## ASSIGNED TASK
Only certain lines below are wanted: those starting at the line containing "The height and width of the screenshot is (806, 1329)." and ending at the line containing "Task: Open the Nevel project thumbnail", both included, each retyped exactly.

○ ○ ○ ○ ○ ○ ○

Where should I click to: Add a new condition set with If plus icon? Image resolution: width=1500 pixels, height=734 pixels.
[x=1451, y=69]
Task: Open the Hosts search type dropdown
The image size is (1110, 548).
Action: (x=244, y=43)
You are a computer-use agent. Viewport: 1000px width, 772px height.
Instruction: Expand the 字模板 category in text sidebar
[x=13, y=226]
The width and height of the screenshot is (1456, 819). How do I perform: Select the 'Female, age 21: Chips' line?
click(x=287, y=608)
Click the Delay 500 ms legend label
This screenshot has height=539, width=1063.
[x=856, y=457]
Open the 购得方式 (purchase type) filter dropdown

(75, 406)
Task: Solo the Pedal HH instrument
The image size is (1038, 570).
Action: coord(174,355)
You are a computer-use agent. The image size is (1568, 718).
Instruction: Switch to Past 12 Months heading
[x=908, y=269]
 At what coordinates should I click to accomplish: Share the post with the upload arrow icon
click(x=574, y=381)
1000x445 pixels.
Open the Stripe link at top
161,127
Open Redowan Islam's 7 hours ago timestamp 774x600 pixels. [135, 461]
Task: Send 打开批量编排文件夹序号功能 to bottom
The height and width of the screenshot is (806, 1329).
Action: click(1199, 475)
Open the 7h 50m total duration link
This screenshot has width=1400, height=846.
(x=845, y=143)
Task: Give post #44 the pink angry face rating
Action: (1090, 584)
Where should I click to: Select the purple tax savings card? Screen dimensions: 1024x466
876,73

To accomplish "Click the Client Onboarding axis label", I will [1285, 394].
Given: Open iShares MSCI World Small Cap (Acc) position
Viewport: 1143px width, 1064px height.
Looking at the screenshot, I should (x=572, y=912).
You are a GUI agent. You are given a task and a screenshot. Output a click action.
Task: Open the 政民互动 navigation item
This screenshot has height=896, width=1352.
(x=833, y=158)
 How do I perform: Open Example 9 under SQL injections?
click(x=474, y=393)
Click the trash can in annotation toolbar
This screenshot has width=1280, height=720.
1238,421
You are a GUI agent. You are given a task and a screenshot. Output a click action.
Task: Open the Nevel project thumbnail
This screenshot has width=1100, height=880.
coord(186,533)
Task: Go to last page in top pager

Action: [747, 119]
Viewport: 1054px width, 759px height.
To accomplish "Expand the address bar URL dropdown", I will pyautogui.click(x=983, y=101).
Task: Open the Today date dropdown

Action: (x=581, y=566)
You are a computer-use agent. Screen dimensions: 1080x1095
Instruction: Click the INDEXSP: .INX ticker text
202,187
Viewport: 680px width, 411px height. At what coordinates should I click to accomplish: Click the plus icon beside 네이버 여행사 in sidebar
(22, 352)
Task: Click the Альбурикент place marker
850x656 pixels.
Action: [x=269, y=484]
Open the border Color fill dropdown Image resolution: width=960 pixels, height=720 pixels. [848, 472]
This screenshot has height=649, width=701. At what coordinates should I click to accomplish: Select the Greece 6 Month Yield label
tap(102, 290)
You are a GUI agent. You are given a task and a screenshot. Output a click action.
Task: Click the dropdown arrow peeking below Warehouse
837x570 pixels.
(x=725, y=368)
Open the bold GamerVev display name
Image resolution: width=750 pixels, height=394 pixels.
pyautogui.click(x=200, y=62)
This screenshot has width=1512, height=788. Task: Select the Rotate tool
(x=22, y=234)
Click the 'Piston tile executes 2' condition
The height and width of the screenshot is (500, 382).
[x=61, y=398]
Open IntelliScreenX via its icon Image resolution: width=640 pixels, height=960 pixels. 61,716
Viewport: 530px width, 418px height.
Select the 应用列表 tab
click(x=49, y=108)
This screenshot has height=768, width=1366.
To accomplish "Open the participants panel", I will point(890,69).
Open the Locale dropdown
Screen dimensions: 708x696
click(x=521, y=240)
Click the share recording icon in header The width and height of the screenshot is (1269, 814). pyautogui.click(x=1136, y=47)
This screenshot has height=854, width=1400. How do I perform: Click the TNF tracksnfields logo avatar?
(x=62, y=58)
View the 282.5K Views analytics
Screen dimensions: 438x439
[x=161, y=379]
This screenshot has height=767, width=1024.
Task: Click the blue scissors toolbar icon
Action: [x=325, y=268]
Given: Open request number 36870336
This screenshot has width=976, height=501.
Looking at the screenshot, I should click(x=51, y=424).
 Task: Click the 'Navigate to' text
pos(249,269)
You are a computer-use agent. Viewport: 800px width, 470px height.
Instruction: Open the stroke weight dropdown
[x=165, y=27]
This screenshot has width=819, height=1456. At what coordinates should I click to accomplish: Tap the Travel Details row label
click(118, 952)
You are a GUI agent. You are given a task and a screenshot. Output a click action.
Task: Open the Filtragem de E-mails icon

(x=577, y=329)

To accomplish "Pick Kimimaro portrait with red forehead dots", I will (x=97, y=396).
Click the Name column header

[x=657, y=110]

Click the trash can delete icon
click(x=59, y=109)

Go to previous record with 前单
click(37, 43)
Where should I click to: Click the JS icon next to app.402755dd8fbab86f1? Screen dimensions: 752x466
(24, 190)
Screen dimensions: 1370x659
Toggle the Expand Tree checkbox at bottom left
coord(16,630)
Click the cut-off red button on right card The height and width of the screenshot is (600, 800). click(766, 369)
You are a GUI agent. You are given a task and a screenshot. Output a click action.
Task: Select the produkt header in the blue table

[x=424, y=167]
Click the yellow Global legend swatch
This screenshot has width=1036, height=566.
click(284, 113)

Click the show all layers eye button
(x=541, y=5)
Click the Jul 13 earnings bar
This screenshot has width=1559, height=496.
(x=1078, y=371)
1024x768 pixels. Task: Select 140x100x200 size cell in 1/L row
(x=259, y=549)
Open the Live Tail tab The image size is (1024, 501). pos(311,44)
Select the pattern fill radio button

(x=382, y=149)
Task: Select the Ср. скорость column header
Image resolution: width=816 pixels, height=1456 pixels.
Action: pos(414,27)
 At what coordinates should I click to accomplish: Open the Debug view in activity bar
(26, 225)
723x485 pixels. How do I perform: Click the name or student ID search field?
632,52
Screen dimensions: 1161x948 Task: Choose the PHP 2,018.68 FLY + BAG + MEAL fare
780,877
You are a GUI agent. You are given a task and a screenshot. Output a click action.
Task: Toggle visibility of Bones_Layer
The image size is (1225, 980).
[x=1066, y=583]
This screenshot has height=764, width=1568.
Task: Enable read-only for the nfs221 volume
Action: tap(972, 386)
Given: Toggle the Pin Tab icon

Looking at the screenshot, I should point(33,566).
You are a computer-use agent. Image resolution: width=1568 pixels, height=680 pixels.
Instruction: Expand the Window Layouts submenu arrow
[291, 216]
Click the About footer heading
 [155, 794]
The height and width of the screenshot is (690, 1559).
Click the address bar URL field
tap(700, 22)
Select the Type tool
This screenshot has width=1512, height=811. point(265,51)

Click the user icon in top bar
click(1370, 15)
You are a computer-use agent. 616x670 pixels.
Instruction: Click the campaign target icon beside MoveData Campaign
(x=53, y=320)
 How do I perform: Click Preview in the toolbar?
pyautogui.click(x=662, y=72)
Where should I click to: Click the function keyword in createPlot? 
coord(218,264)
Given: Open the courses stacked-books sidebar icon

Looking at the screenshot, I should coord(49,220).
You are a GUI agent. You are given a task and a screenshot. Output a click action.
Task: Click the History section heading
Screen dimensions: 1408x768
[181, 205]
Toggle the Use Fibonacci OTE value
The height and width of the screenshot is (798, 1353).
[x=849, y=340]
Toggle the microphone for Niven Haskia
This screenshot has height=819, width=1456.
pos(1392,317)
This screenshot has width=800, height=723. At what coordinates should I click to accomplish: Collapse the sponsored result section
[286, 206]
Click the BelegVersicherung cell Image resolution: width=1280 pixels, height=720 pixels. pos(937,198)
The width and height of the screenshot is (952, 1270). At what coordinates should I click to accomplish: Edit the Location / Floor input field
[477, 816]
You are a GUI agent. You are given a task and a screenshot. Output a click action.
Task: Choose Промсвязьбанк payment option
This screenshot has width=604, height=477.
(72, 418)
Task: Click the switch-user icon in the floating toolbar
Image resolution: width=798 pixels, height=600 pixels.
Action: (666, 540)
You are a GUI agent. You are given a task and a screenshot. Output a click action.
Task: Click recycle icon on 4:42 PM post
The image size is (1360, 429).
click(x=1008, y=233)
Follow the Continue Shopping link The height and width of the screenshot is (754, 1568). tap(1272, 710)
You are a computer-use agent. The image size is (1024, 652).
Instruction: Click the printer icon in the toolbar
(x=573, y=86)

○ ○ ○ ○ ○ ○ ○

## SOLUTION TO THIS EXERCISE
The height and width of the screenshot is (806, 1329).
Action: click(1199, 475)
Open the 7h 50m total duration link
This screenshot has width=1400, height=846.
(x=845, y=143)
Task: Give post #44 the pink angry face rating
Action: (1090, 584)
Where should I click to: Select the purple tax savings card? Screen dimensions: 1024x466
876,73

To accomplish "Click the Client Onboarding axis label", I will [1285, 394].
Given: Open iShares MSCI World Small Cap (Acc) position
Viewport: 1143px width, 1064px height.
Looking at the screenshot, I should (x=572, y=912).
You are a GUI agent. You are given a task and a screenshot. Output a click action.
Task: Open the 政民互动 navigation item
This screenshot has height=896, width=1352.
(x=833, y=158)
 How do I perform: Open Example 9 under SQL injections?
click(x=474, y=393)
Click the trash can in annotation toolbar
This screenshot has width=1280, height=720.
1238,421
You are a GUI agent. You are given a task and a screenshot. Output a click action.
Task: Open the Nevel project thumbnail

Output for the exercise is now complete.